Duncan Campbell, a former ambassador to Rome and Vienna, said Abu Bakar
Ba'asyir, the leader of South East Asian terror network Jamaah Islamiyah (JI), would
be a prime target for a state-sponsored assassination.
"Why should we wait for a murderous fanatic such as Ba'asyir in Java to strike
against us first?" Campbell asked The Sydney Morning Herald.

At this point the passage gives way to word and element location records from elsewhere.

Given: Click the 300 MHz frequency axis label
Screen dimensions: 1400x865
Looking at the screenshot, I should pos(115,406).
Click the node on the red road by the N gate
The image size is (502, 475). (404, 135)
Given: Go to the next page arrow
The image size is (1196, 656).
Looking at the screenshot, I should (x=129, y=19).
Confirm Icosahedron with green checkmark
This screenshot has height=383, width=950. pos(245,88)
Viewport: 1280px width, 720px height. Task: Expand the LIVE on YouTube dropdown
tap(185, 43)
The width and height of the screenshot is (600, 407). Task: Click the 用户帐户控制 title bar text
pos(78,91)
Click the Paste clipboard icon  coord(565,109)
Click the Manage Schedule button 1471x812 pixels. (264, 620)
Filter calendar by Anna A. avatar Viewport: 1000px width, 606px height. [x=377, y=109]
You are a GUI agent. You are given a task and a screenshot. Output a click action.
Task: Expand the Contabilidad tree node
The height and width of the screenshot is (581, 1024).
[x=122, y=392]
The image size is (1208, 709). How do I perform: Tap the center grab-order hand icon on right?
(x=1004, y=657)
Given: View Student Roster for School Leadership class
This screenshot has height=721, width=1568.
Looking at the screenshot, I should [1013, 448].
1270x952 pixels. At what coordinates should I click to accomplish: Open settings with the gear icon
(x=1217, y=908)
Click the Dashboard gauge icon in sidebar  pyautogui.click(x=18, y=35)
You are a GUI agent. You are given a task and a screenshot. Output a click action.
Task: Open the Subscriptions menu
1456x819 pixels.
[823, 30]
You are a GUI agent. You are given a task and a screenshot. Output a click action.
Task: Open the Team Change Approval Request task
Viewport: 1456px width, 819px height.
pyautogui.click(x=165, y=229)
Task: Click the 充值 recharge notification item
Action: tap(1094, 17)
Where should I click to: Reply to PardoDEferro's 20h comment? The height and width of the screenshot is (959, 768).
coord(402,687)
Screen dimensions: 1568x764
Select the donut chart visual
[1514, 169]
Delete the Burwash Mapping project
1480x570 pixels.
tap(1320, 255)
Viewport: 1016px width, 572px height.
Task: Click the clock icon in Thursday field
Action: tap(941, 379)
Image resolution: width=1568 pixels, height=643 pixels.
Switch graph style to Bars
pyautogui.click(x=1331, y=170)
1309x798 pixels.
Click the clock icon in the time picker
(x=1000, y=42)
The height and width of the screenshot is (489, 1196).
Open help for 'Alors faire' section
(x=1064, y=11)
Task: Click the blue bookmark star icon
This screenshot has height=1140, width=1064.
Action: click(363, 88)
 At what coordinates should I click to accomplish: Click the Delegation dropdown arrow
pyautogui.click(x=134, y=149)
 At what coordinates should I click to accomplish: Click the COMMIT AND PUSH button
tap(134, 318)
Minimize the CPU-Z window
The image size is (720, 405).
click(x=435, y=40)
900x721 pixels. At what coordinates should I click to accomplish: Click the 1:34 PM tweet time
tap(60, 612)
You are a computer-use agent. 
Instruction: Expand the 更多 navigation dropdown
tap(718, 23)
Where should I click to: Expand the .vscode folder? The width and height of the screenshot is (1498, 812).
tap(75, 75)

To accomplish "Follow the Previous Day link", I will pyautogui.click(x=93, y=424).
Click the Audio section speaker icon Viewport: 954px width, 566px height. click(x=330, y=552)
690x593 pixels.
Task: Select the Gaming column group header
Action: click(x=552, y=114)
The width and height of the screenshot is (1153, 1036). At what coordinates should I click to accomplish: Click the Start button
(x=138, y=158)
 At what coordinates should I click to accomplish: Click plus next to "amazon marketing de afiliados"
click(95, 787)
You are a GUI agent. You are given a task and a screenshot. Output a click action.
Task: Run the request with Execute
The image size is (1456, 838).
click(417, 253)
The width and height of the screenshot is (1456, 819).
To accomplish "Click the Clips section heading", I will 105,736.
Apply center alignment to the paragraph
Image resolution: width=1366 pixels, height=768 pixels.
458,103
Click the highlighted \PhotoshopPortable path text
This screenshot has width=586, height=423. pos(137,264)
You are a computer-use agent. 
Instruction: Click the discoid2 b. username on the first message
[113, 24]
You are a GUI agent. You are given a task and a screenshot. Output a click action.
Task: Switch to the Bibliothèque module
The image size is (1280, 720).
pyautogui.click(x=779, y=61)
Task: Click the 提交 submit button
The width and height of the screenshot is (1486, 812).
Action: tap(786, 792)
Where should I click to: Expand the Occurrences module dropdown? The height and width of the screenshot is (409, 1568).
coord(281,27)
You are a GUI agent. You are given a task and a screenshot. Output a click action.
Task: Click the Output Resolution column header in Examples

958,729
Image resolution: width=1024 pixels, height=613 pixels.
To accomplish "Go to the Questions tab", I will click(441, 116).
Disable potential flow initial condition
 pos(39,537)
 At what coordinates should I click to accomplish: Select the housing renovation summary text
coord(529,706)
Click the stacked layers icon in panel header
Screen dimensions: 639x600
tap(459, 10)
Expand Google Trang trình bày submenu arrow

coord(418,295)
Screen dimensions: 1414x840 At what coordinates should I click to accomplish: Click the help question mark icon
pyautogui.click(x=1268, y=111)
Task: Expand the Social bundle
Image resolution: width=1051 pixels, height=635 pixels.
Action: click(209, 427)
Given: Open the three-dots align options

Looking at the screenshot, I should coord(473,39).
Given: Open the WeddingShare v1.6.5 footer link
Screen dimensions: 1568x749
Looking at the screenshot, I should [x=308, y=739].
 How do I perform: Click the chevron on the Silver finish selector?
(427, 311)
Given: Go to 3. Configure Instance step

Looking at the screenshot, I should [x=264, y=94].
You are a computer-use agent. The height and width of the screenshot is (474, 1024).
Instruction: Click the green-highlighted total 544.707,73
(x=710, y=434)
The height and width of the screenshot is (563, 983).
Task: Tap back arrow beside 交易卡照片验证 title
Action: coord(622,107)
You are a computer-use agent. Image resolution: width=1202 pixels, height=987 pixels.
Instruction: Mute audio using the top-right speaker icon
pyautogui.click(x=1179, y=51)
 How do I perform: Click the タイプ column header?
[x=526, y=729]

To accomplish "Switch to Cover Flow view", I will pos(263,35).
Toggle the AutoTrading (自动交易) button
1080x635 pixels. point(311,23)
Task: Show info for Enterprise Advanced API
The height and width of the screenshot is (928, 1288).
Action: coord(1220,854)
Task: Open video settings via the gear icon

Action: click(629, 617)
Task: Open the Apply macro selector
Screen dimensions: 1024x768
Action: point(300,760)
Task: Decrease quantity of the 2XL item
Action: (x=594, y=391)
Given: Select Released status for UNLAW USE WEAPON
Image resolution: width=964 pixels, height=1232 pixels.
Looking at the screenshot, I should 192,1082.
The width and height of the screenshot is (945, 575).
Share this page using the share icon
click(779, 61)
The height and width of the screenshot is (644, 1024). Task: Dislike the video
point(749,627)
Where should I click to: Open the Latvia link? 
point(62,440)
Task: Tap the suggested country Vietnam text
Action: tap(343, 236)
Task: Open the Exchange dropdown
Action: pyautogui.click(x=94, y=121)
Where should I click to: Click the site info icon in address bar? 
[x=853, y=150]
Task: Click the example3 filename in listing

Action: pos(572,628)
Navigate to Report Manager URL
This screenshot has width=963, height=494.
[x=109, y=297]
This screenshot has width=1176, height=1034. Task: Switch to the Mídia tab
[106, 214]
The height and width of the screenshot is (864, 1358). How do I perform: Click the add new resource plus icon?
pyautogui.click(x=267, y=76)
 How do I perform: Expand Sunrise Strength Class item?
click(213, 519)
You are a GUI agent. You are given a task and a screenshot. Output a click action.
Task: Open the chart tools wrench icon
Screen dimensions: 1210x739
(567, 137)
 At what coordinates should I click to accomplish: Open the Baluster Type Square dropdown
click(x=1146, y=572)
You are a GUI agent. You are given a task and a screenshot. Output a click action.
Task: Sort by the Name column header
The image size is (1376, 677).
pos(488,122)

The Java-based Islamic cleric is widely believed to have ordered the October 2002
bombing in the Indonesian island of Bali that took 202 lives, among them 88
Australians. Ba'asyir is on trial in Jakarta, the Indonesian capital, for terrorism
offenses.
Campbell said it was absurd to blithely commit troops to an invasion that would cost
thousands of lives but be squeamish about rubbing out the leader of the enemy
forces.
"Why should not a known organizer of terrorist cells ... be mercifully removed when
there are covert and controlled means available for us to do so?"
He said Australians should debate the morality of taking one life to preserve many.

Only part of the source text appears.